Congress several times has rejected amnesty for illegal aliens, but Obama’s plan allows immigrants who can prove they arrived in the U.S. before they reached 16, and now are 30 or younger, to obtain special permission to work in the U.S.

They also must have been living in the country at least five years and be in school or have graduated or served in the military.

Tens of thousands of applicants lined up this week as Obama’s order took effect.

Now Judicial Watch has announced a lawsuit in federal court in Washington against the Department of Justice and the Department of Homeland Security.

It is seeking documents related to the “Deferred Action for Childhood Arrivals” order from Obama that was issued in June.

Judicial Watch said the new Obama policy allows certain illegal aliens to avoid deportation and take work in the United States.

The case pursues records that first were cited in a June 22 Freedom of Information Act request: “All records concerning … the Department of Homeland Security’s decision to exercise prosecutorial discretion with respect to individuals who came to the United States as children. … Such records include, but are not limited to, opinions, memoranda, or legal advice rendered by the Office of Legal Counsel. ”

While Obama’s Department of Justice admitted it received the FOIA request, there has been no response even though the deadline was July 24.

The Washington watchdog group said it also submitted a similar request to the DHS in June, but the agency, under Secretary Janet Napolitano, also has not responded.

“This new Obama amnesty program is an attack on the constitutional role of Congress and runs roughshod over existing immigration law,” said Judicial Watch President Tom Fitton.

“It is no surprise that the Obama administration doesn’t want to share the legal basis for this unilateral executive action and is violating Freedom of Information Act law to keep the American people in the dark,” he said.

“President Obama and his political appointees are abusing their offices with this new amnesty program.

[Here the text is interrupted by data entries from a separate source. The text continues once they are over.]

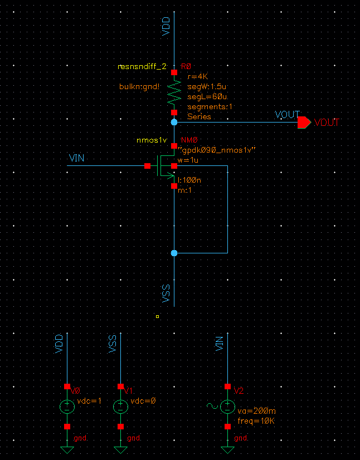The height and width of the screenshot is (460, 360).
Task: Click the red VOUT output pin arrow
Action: point(304,123)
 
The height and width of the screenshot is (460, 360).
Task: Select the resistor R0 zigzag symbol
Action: point(174,92)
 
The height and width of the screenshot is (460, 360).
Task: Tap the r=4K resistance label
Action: point(198,76)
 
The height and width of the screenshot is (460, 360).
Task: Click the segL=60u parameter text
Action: point(203,96)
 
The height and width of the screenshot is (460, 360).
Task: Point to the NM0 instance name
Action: point(189,140)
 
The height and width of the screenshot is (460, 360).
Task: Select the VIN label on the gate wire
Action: point(76,159)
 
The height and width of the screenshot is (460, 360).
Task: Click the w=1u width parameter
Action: point(188,160)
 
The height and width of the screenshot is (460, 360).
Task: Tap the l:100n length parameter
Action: point(190,180)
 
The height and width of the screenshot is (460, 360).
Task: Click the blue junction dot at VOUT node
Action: point(174,121)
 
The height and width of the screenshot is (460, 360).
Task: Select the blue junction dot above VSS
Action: point(174,253)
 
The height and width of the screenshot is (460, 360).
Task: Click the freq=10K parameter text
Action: point(256,420)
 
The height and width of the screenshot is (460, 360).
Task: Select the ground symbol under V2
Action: point(227,449)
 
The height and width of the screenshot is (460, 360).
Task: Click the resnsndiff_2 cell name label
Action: point(142,66)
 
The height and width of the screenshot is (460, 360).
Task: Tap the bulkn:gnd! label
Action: point(140,87)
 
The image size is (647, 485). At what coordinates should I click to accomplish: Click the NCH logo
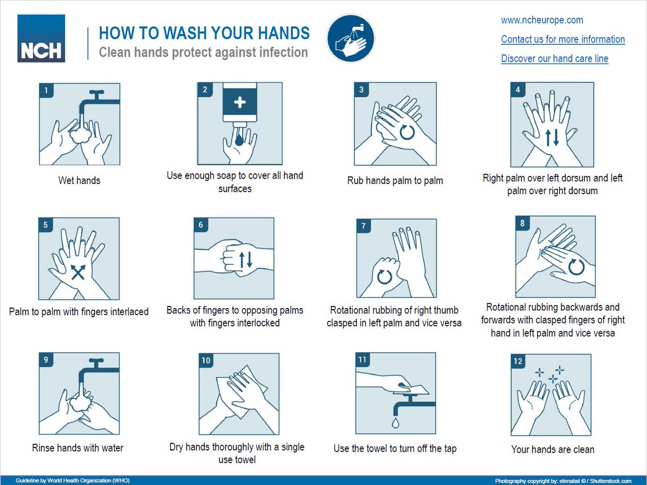click(42, 38)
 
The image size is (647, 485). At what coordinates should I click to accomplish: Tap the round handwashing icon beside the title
click(350, 38)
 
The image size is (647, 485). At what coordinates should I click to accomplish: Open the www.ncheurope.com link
click(542, 20)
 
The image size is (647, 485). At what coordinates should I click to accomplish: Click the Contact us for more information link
click(563, 39)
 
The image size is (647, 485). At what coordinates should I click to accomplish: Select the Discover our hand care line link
click(555, 58)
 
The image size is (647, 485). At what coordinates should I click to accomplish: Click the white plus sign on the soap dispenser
click(239, 103)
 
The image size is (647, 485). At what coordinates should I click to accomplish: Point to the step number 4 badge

If the administration were confident about the legality of its actions, it wouldn’t be keeping secret the legal basis for President Obama’s extraordinary decision to unilaterally change the law.”

The AP reported thousands lined up starting yesterday to apply for the special status created by Obama.

“It’s something I have been waiting for since I was two years old,” Bupendra Ram, a 25-year-old communications graduate student in Fullerton, Calif., told the AP. “This offers us an opportunity to fulfill the dreams I’ve had since I was a child.”

Obama’s maneuvers have been criticized by likely GOP presidential candidate Mitt Romney.

Observers note that the strategy is earning Obama support among the Latino population in the run up to the 2012 election. But members of Congress, who rejected similar plans earlier, said Obama simply sidestepped the legal process and created a backdoor amnesty.

In Arizona, which has taken a strong stand against illegal immigration, Gov. Jan Brewer took the issue into her own hands.

Brewer signed an executive order stating that participants in the federal program don’t qualify for state benefits and identification, such as a driver’s license. She emphasized Obama’s decree does not make illegal aliens legal and won’t entitle them to Arizona public benefits.